The Holy Spirit convicted me of my own personal need of repentance with respect to my thoughts and ways, and that the truth of Jesus/Yeshua also included that I myself was a sinner for whom He had to die to bring me home to my Father in Heaven. I was baptized a week later with my wife, Randi, who responded to the work of the living God in me, and we immigrated to Israel seven months later in obedience with faith to the Word of the LORD spoken to me: “Go to Israel!”. Jesus made Israel ‘home’ on Earth, bringing me back to the land which God promised to our Fathers and to their descendants. Ezekiel 36 was my haftarah (prophetic portion) reading for my Bar-Mitzva when I was 13!
We were led by the Lord to choose to live in Beer Sheva, where we have been now for about 32 years. The local fellowship was not fully developed here when we arrived. We have from the outset been active in Yeshua’s Inheritance Congregation and have both seen and been part of its development. Due to the circumstances here, I became involved early on in Bible study teaching and later preaching. I have served as treasurer, deacon, elder, and now in full-time pastoral ministry. My training has been “on-the-job” in the school of Messiah, with some Godly men as examples, but without specific role models and training for the pastorate and the greater expectation attached to that. God has been faithful to be strong in my weakness for His own purposes and the honor of the name of His Son. Praise God for His grace and truth!

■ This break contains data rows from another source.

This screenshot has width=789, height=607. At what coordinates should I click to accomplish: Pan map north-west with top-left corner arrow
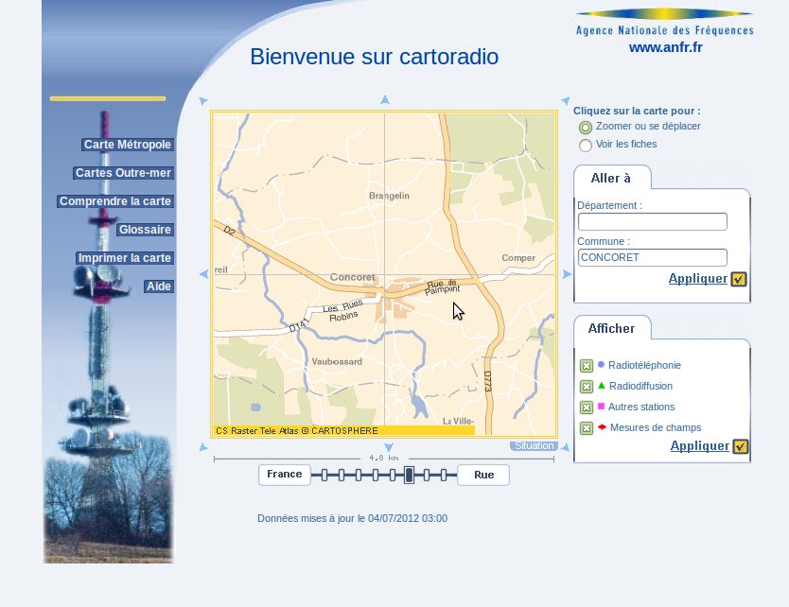click(203, 101)

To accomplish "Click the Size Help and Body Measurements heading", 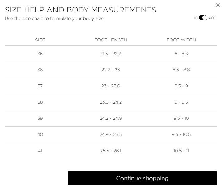I will pyautogui.click(x=80, y=10).
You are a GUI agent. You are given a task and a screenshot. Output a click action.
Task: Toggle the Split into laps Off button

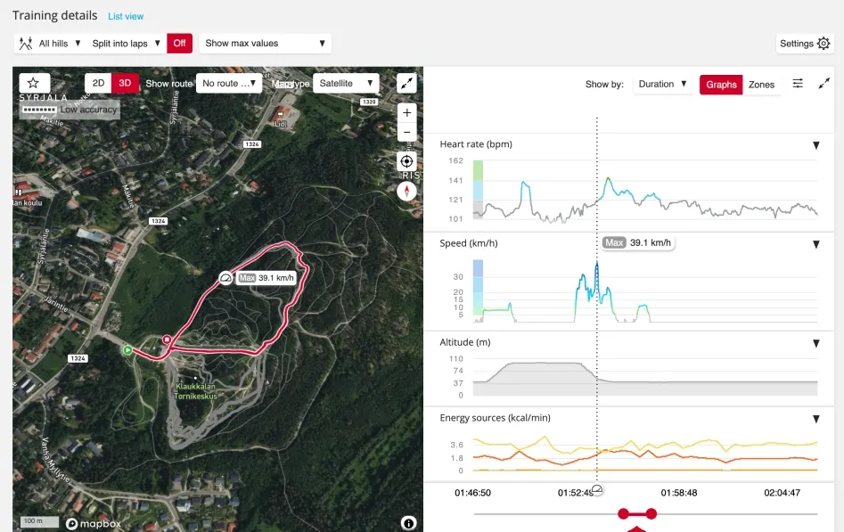pyautogui.click(x=179, y=43)
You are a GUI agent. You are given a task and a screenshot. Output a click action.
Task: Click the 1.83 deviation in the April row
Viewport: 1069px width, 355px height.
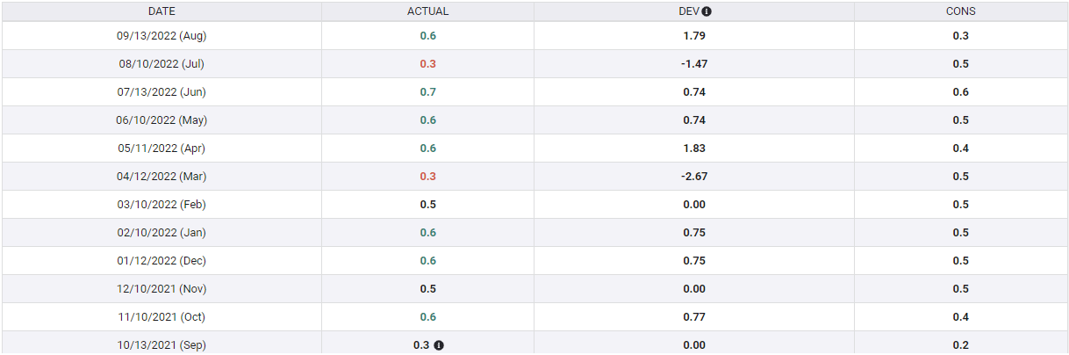click(693, 149)
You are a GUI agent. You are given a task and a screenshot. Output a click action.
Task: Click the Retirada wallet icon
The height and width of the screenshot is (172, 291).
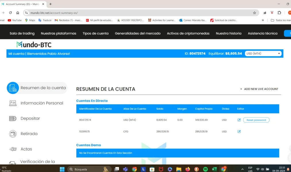click(x=13, y=134)
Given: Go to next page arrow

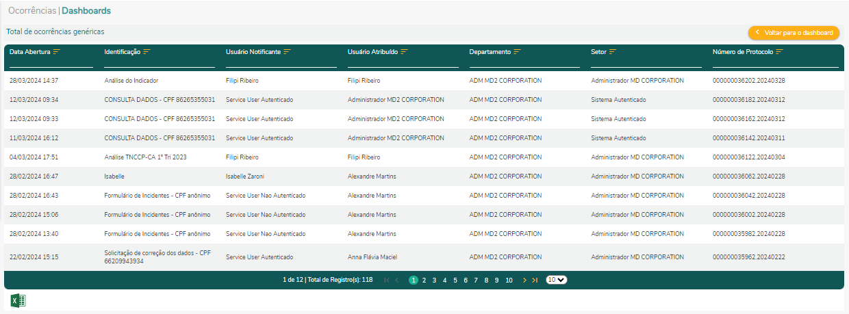Looking at the screenshot, I should [x=524, y=280].
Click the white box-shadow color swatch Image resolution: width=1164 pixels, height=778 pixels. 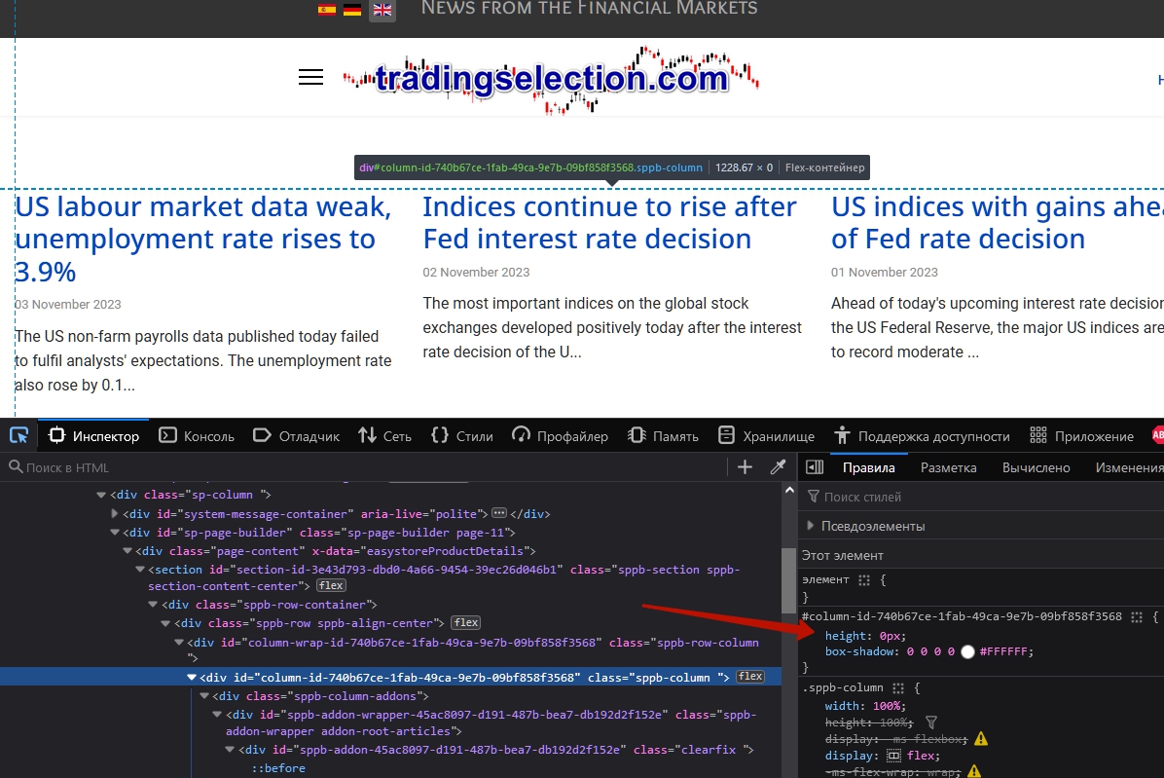point(967,652)
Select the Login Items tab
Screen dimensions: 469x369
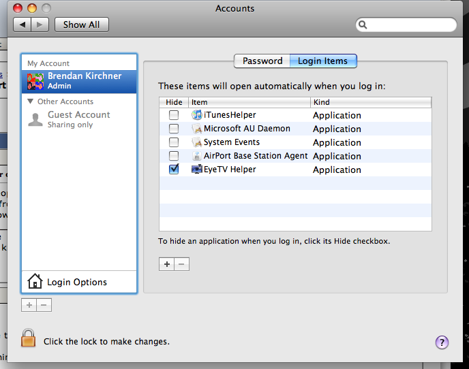[322, 61]
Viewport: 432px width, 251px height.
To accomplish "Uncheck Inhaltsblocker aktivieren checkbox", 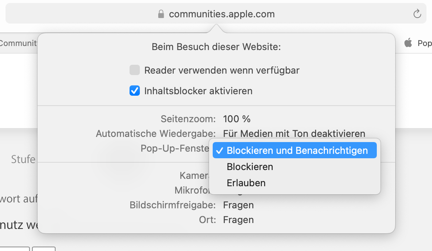I will coord(135,91).
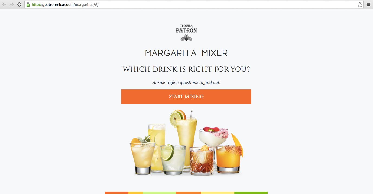Screen dimensions: 373x194
Task: Click the browser forward arrow
Action: (x=12, y=4)
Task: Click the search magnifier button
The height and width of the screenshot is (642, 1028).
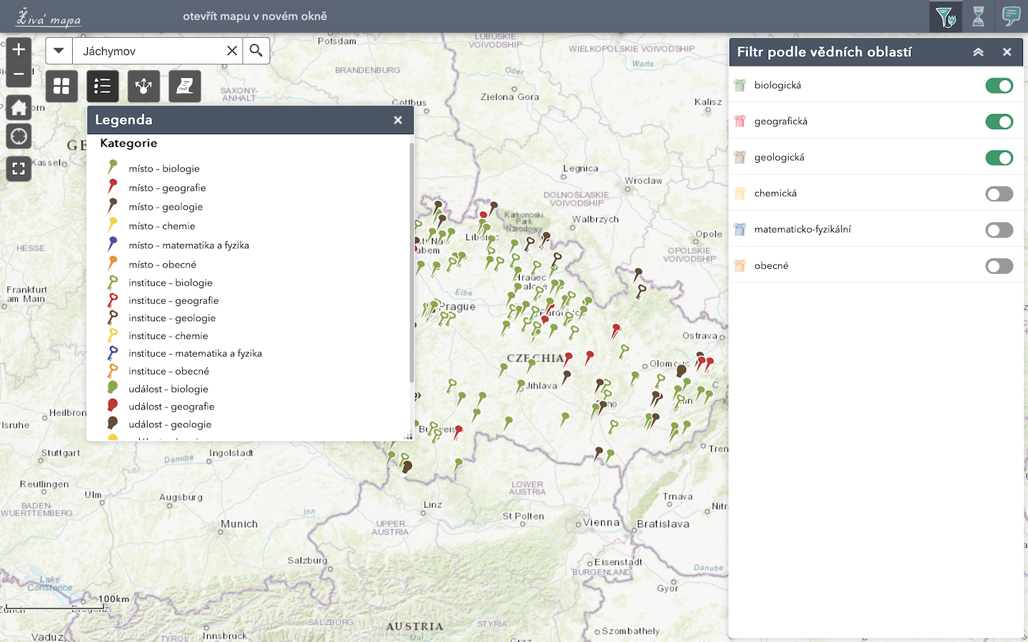Action: (256, 51)
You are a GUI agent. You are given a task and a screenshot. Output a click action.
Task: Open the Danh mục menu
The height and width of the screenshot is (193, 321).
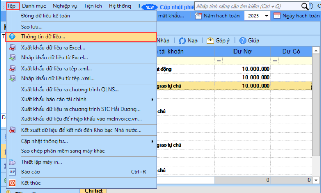click(34, 6)

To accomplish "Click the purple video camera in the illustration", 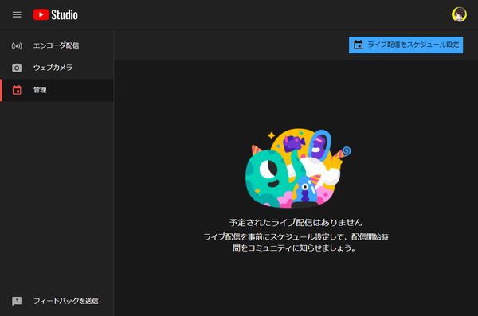I will 294,143.
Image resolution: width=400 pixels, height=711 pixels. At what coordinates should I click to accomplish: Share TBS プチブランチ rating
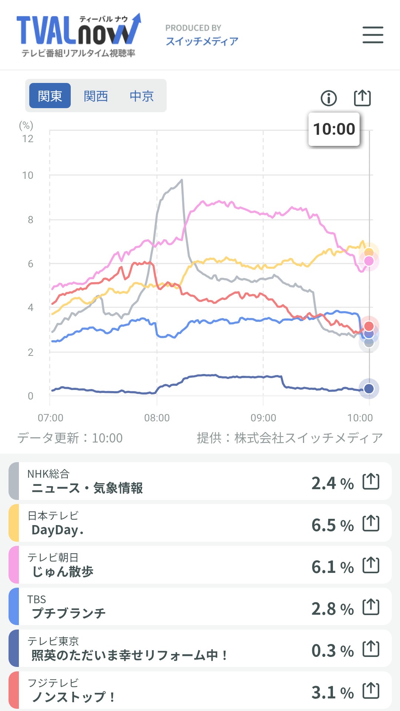tap(371, 607)
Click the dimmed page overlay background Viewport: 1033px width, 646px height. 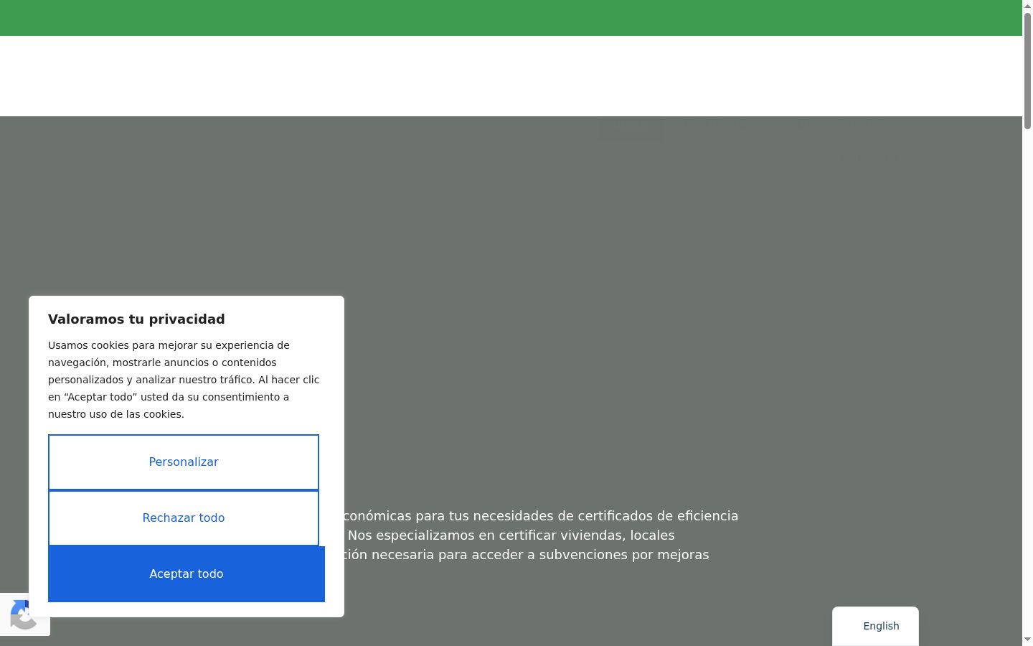[x=646, y=323]
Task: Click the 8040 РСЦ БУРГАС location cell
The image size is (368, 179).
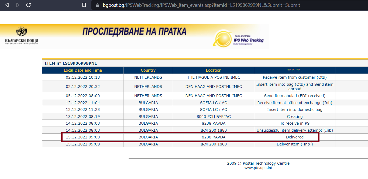Action: tap(214, 117)
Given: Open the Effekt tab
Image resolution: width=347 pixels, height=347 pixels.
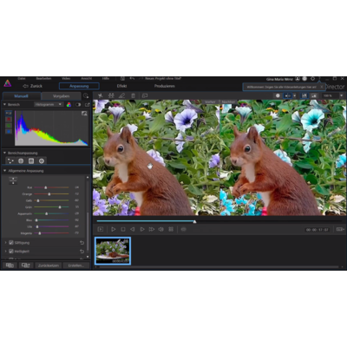Looking at the screenshot, I should [121, 86].
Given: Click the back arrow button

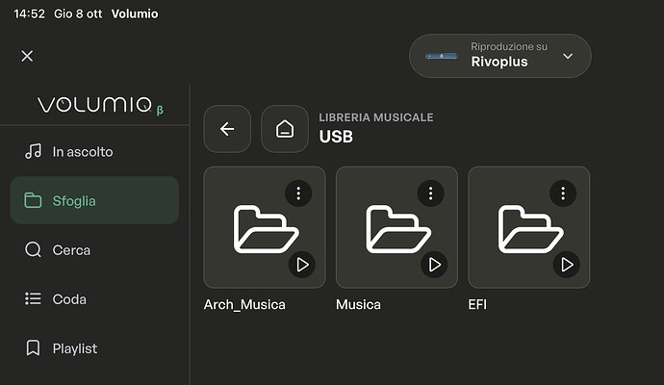Looking at the screenshot, I should 227,129.
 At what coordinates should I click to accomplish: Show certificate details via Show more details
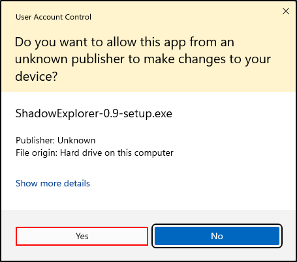(x=53, y=183)
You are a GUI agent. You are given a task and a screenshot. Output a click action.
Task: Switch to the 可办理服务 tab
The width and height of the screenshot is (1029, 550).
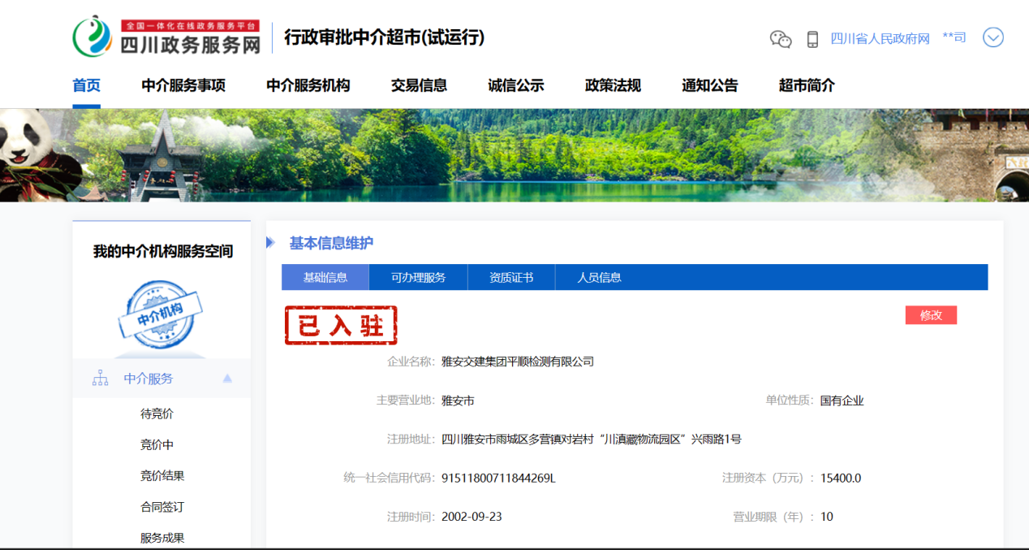click(418, 277)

The gospel goes out to all people until the end of the age; bringing the born-again believers to full spiritual maturity until the harvest continues within the Body of Messiah; the ministry of reconciliation which all believers in Yeshua/Jesus have received is on-going until the prayer of the Lord in John 17 is fully answered.
Our living and blessed hope since our new birth by the Holy Spirit is the coming again of the Lord Yeshua/Jesus, with the resurrection and rapture of believers, and the re-establishment forever of the Kingdom of God over Israel and the nations. Even so, come, Lord Jesus!